À sa droite, Safran, dans une armure, héraldique et tenue impeccable, guide son cheval à la robe grise. Adémar n’est pas le seul à avoir modifié sa tenue. Désormais, le chevalier porte les couleurs de cette terre. Celui-ci a insisté pour pouvoir le faire, après tout, désormais il agit au nom d’autrui. De plus, il admet avoir goût pour le rouge écarlate. Son écu, sa lance, son tabard, l’orle de son heaume ainsi que le caparaçon de son étalon arborent désormais l'héraldique du comté. Cependant, son origine étrangère l’a obligé à ne pas avoir droit à l'anneau sur les narines du taureau. Après tout, on ne mélange pas les chiens et les chats, ou du moins, c’est ce que le capitaine a affirmé. Son armure est plus que complète, des jambières jusqu’à la tête, de la plaque et de la maille assure sa sécurité. Son visage entièrement caché par la visière de son casque ne laisse qu'à l'imagination les expressions aussi arrogantes qu’éloquentes qu’il porte à longueur de journée.
Sa monture, Cheuvrefou, fait partiellement peur aux deux autres aventuriers. Ils ne savent pas dire pourquoi, mais ils décèlent une lueur cruelle dans son regard. Habituellement, les équidés ont l’inverse, une lumière de peur, de proie, mais pas lui, non. Ils ont dû d'ailleurs lui enlever plusieurs livres de cheveux qu’il avait en trop. Habituellement, le manteau d’hiver arrive en fin d’automne, pas en début de saison ! Quelle étrange bête, au moins elle avance sans broncher malgré le poids du champion sur sa colonne.
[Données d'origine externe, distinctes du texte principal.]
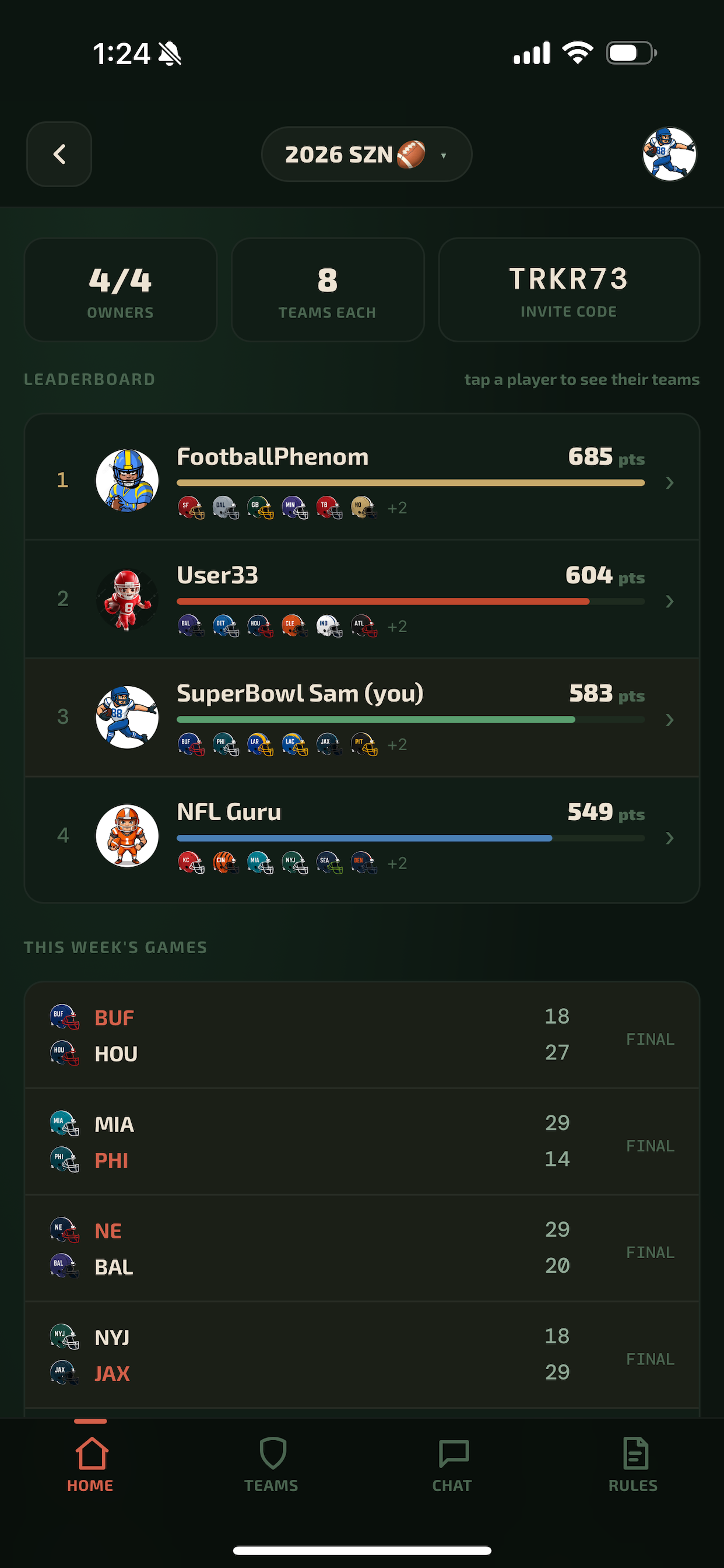Open the profile avatar at top right
Viewport: 724px width, 1568px height.
tap(669, 154)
La forêt, ses arbres sont aussi anciens que jeunes. Des feuilles jaunies, oranges et brunes tombent sur le sol, créant un tapis croquant. Des souches, bien plus épaisses que des troncs, montrent que certains arbres trop vieux ont été coupés, les restes consumés par la mousse et les champignons, eux-mêmes consommés par les sangliers. Le cycle éternel. Bien que les saisons chaudes soient passées, il ne fait pas si froid, au contraire, il fait plutôt sec, il y a un manque de boue clair au sol. Des clairières s’ouvrent à chaque lieue parcourue, certaines semblent être artificielles, créées par l’homme, enfin, si ce sont bel et bien des hommes qui les ont taillées. Au vu de l’odeur de certaines, le doute demeure.
Des oiseaux font entendre parler d’eux, et des bruits plus sourds, plus gros, plus craquants font trembler parfois des buissons cachés par les murs de bois. Le ciel est gris, pas beaucoup de lumière n’est parvenue à transpercer l’épais matelas de nuages. Désormais, les sentiers de terre ne sont plus uniquement fait de ce terroir. Une route, en pavés, merveilleux. Chaque heure qui passe, ils ont l’impression que les choses s’améliorent. Hélas, celle-ci bifurque vers le sud, ils doivent continuer vers l’est, encore et toujours. C’est ennuyeux, vraiment. Les histoires de Safran ne parviennent pas à conforter les deux hommes, elles sont bien trop ridicules pour être vraies. Des escargots géants, pffft, et puis quoi encore, des baleines qui courent ? Ce chevalier est aussi lourd que sa cuirasse.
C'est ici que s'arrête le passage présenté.